Government figures released belatedly—and only after considerable parliamentary pressure—on 28th June, suggest that as many as 2,000 young people a year (some as young as 10, as I have already said) are being locked up for indefinite periods, in some cases for two and a half years or more, at the discretion of child care staff and local social services departments, and without any judicial review. My noble friend Lord Elystan-Morgan will say a little more about the new clause, Amendment No. 41, on judicial review, and so I think that I might now leave the matter and suggest that the need has really been recognised and that I hope the Government will respond and accept that their own criteria are totally unsatisfactory. I am not altogether happy with the criteria suggested by the all-Party group, although it is a good fallback situation. However, I hope that they will accept that our amendments are more apt for the moment.

Baroness Faithfull

My Lords, with your Lordships' permission, I should like to speak to Amendment No. 39 so that we do not go over the same ground all over again. The noble Baroness, Lady David, inserts "7 days", and Amendment No. 39 is the same amendment but puts in a longer period than that—it puts in three months. It seems to me that seven days is very short and also rather impractical to administer.

Provided data -
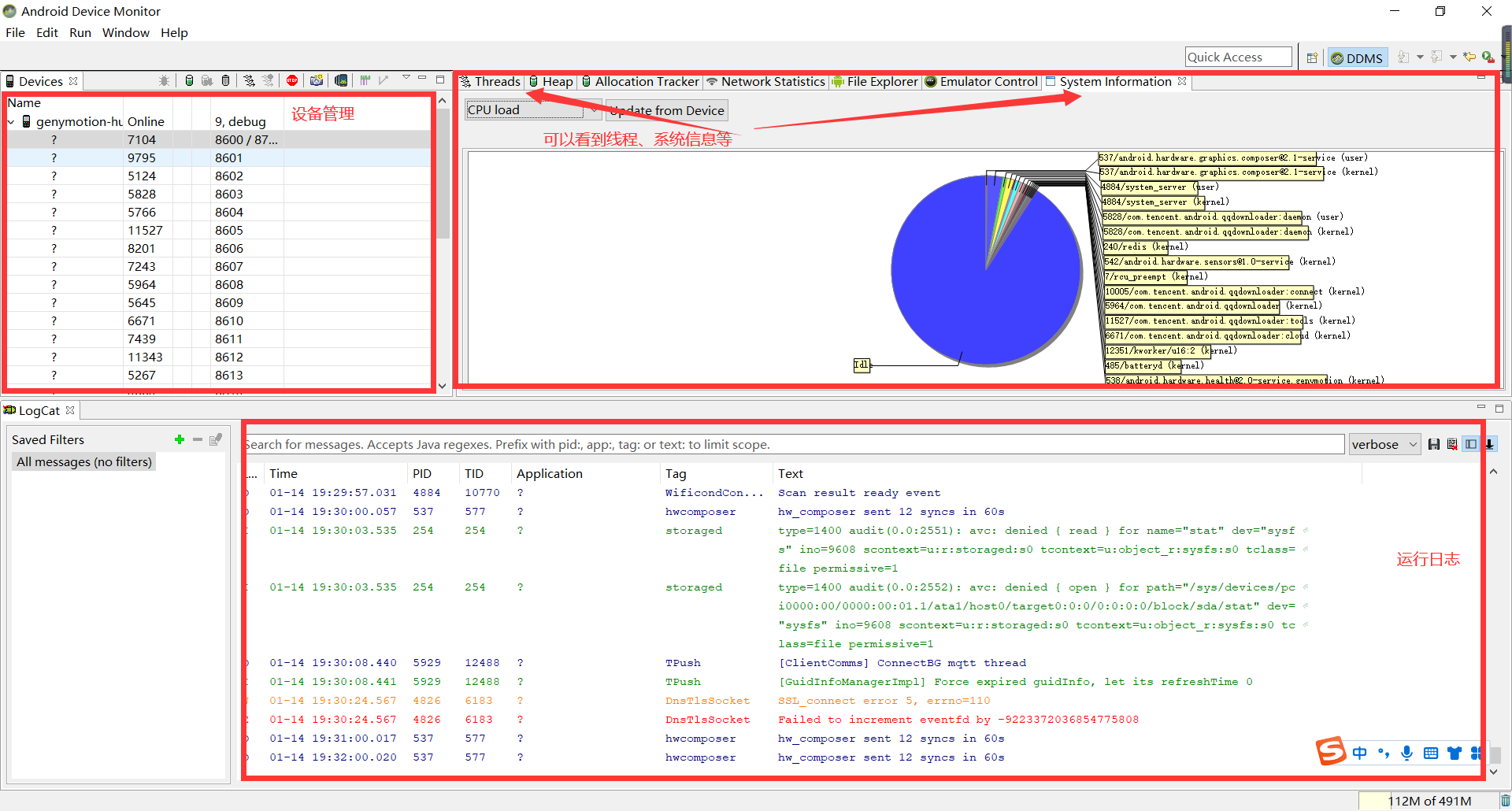
Task: Clear the LogCat log
Action: (1452, 443)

Short problem 1 -
In the Lords debate passage, what period does Amendment No. 39 put in?
Short problem 2 -
Please continue the Lords debate passage from the point where it stops.

Response 1 -
Three months.

Response 2 -
Lord Trefgarne

My Lords, I should like to deal briefly, first, with Amendment No. 35 and, before I sit down, deploy, what I fear will be, my rather slightly lengthier thoughts on Amendment No. 36. On Amendment No. 35, I am totally sympathetic to the intentions of the amendment, but I hope that the noble Baroness will not wish to press it because I believe that it is superfluous. The Government are already committted to revising the Community Homes Regulations 1972 and to introducing criteria for admission to and retention in secure accommodation. The existing regulations include a large number of references to periods of time; for example, the permission of the managers of a home that includes secure accommodation must be obtained if a child's placement is to extend beyond 48 hours, and that of his care authority if a placement is to extend beyond 28 days. There is, of course, the requirement for the three monthly reviews.

I can assure the noble Baroness that the revised regulations will also include references to periods of time, although not necessarily the same periods of time, and that our new proposals will be subject to full consultation. We do not need additional powers to achieve this and I hope that the noble Baroness will, therefore, not wish to press that particular amendment—that is, Amendment No. 35.

Turning to Amendment No. 36, and coupling with it Amendments Nos. 39 and 41, there are two aspects to the amendment. The first concerns criteria for the admission of children to secure accommodation. As I said on the earlier amendment, I am sympathetic to the intentions of the amendment; noble Lords will be aware of the amendment that follows this one, tabled in the name of my noble friend Lord Elton, actually covered much of the same ground.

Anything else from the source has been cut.